- _Goal of the exercise_:
The lines below may contain the word "computer". Please count those that do and give the number alone.

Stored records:
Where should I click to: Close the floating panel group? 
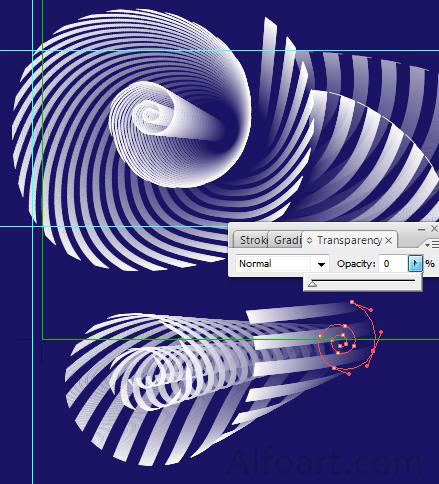point(434,228)
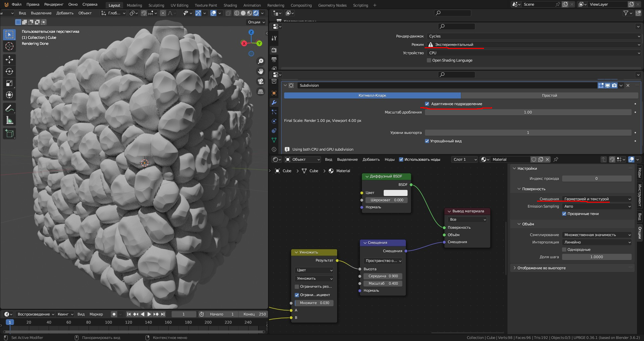Viewport: 644px width, 341px height.
Task: Select the Annotate pencil tool
Action: coord(9,109)
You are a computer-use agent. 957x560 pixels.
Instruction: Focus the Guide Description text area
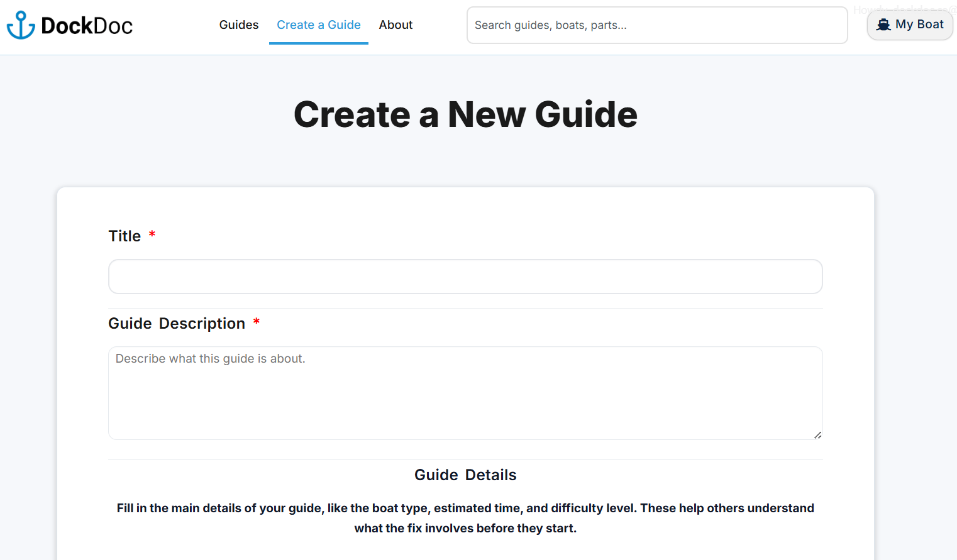point(465,393)
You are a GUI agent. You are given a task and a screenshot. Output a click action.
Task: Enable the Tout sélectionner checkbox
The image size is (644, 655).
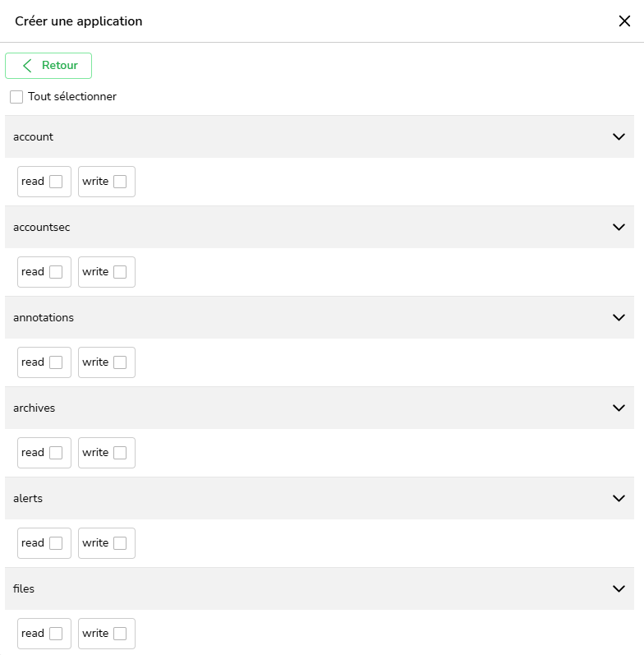(x=16, y=97)
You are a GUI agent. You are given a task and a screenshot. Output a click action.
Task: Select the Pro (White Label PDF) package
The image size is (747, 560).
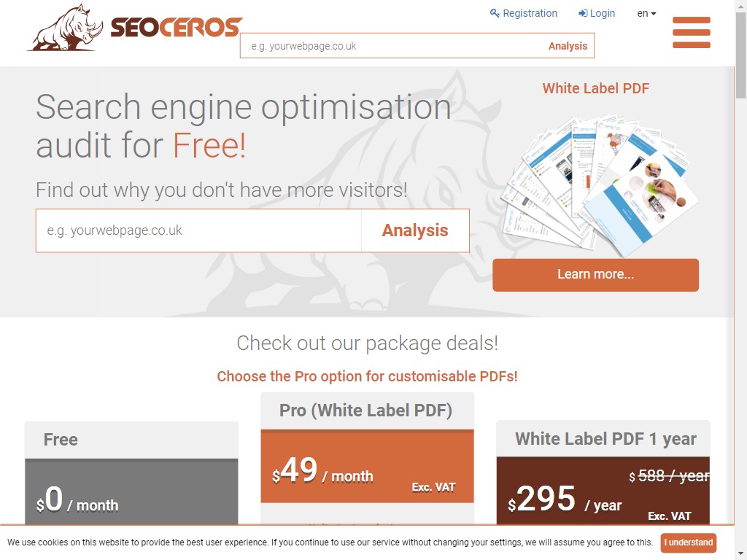pos(367,411)
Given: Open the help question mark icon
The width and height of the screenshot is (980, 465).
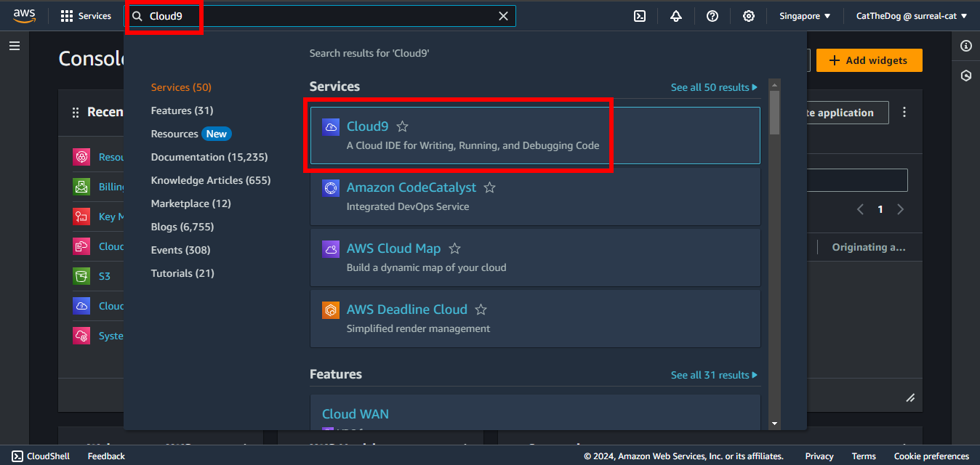Looking at the screenshot, I should point(712,16).
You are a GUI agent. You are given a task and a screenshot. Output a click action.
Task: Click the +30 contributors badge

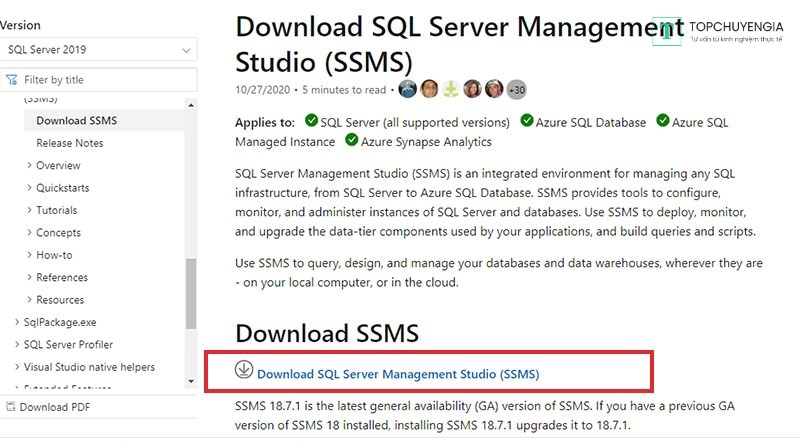pos(516,89)
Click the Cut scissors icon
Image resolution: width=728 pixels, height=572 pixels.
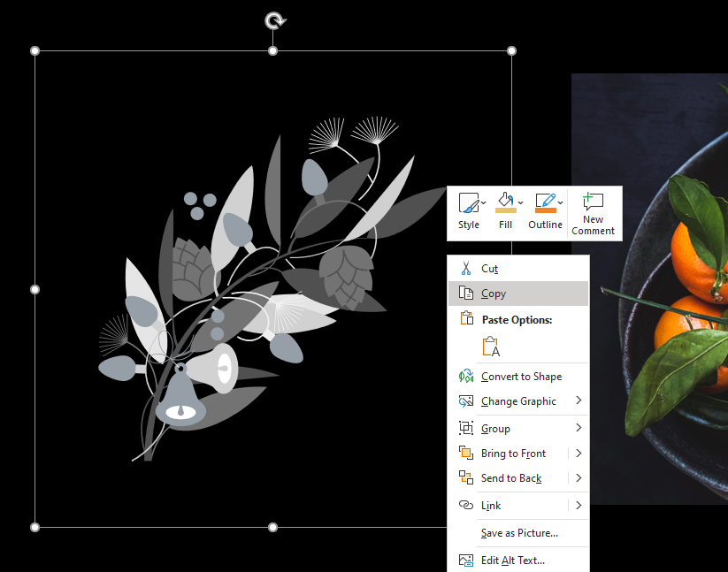465,268
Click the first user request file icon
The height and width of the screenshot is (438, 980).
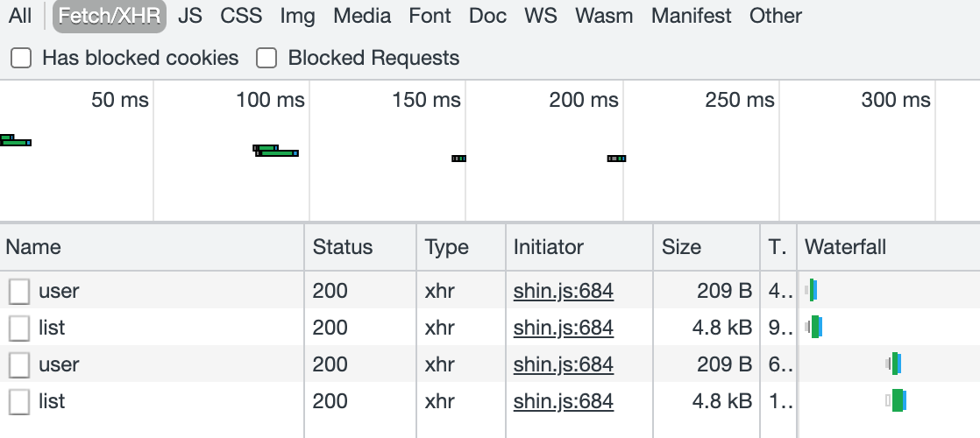coord(19,291)
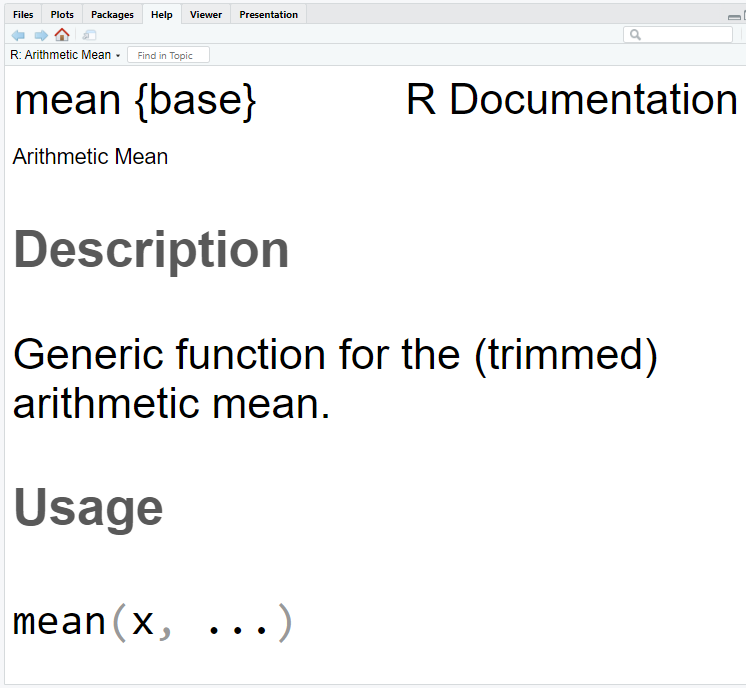Click the Help home icon

point(62,35)
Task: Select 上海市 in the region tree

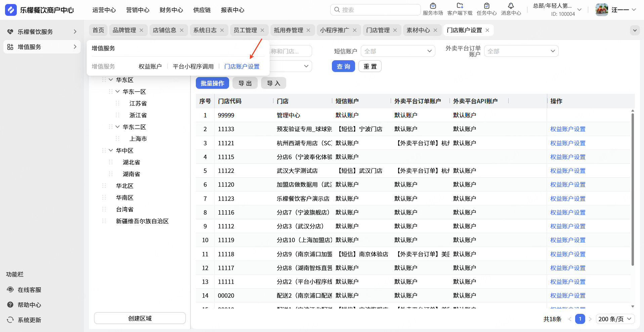Action: pyautogui.click(x=138, y=139)
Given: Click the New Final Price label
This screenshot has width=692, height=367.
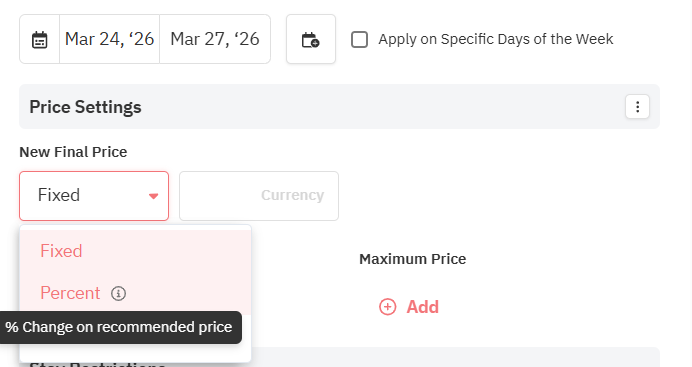Looking at the screenshot, I should pyautogui.click(x=73, y=152).

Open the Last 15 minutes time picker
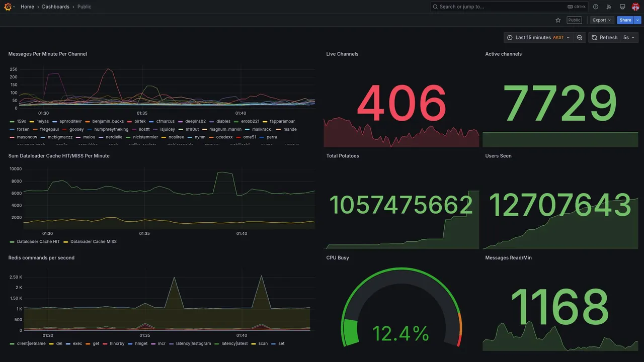click(x=538, y=38)
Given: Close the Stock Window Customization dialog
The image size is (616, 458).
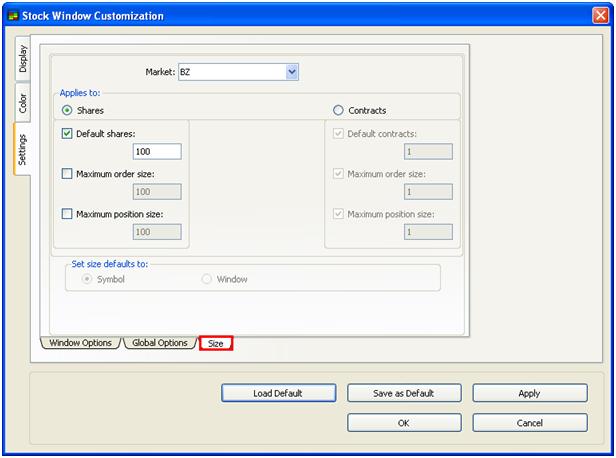Looking at the screenshot, I should click(598, 16).
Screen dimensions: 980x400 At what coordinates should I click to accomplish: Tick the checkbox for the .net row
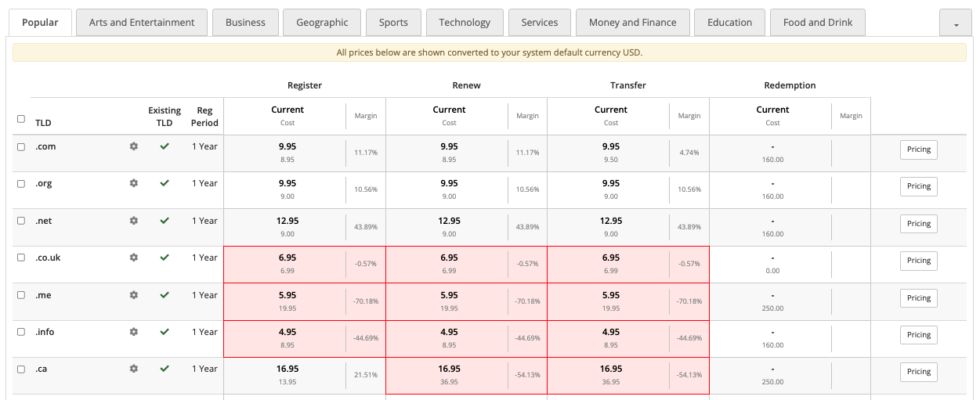coord(21,221)
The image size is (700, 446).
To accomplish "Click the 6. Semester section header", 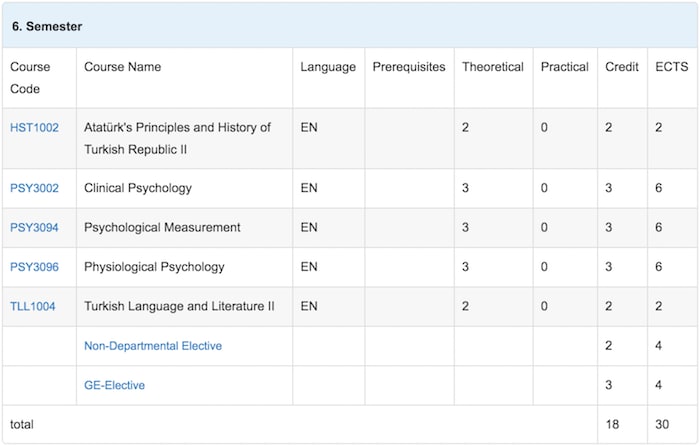I will (x=47, y=26).
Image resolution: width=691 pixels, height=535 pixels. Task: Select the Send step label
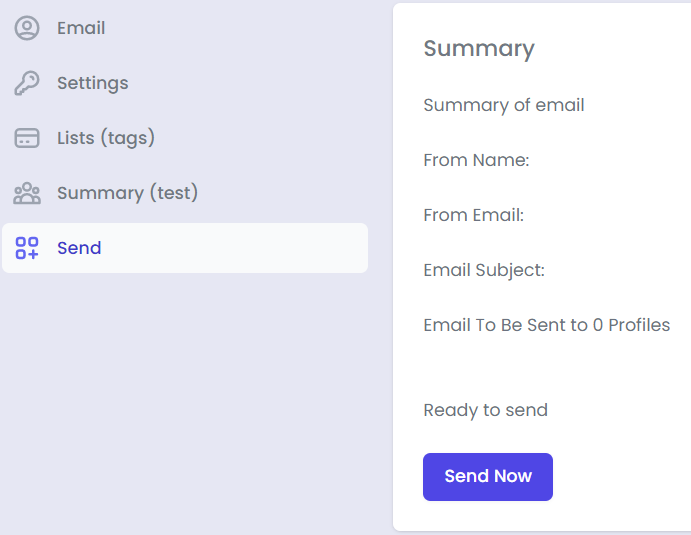point(79,248)
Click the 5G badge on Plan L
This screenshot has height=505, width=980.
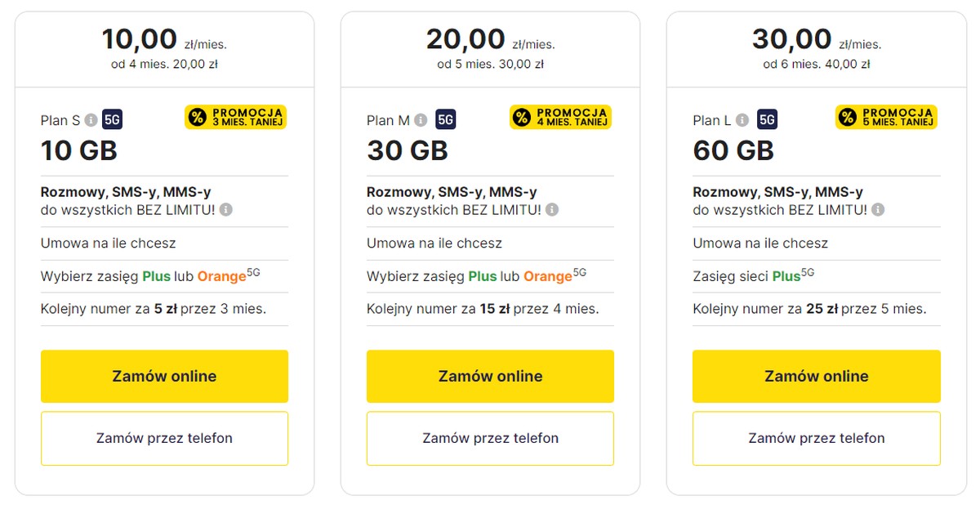pos(767,120)
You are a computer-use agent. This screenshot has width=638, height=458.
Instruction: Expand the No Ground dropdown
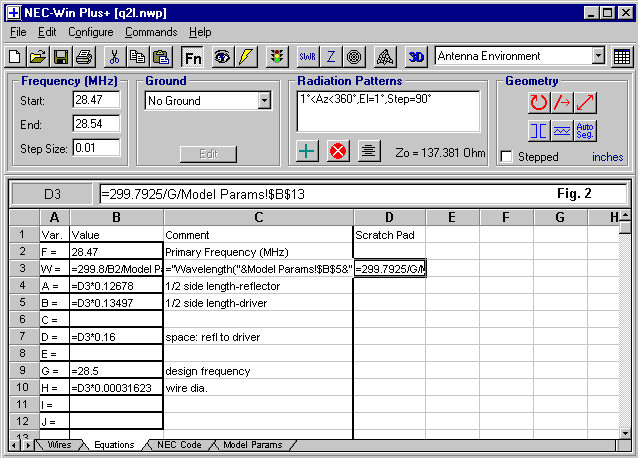click(x=264, y=100)
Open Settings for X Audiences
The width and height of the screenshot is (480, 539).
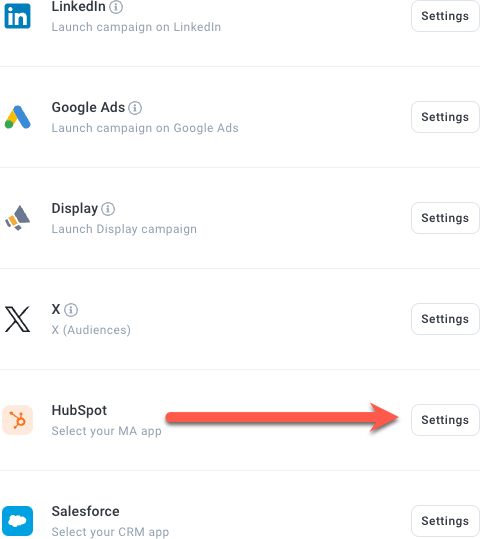pos(445,319)
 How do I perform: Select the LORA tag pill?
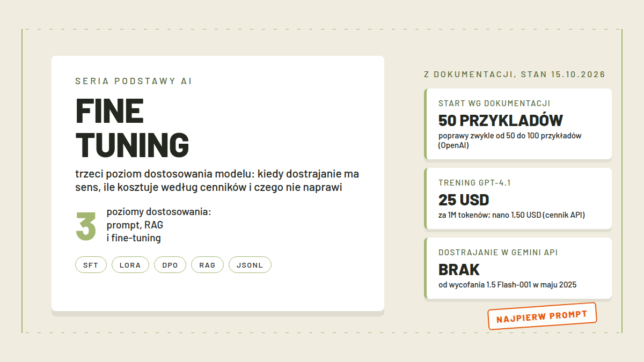[x=130, y=265]
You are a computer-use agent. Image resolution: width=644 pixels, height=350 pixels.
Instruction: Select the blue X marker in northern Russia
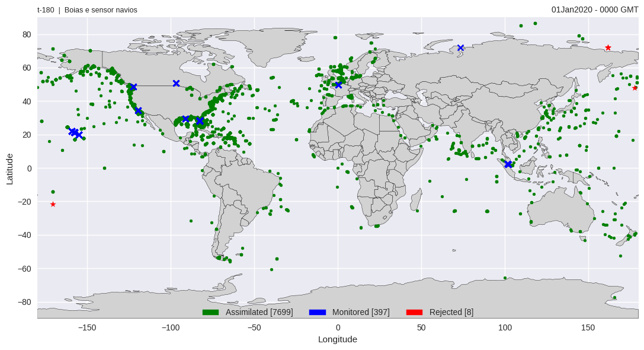460,48
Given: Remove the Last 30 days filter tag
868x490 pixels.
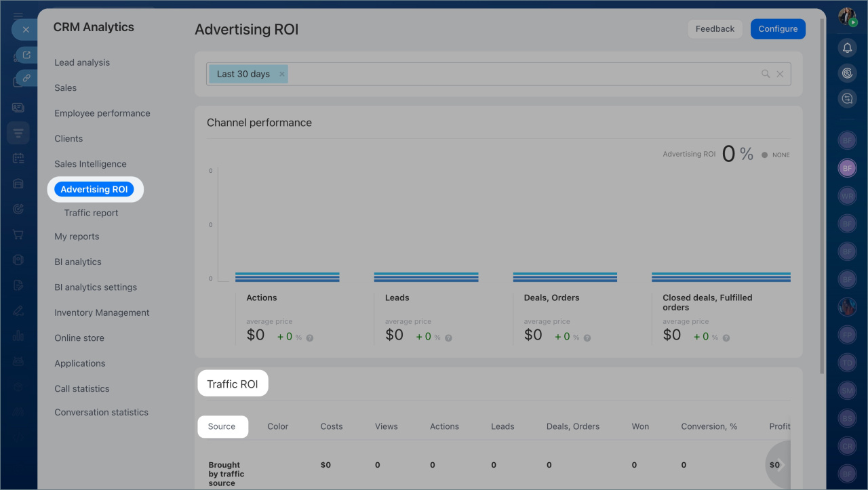Looking at the screenshot, I should click(282, 74).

- _Output below_:
3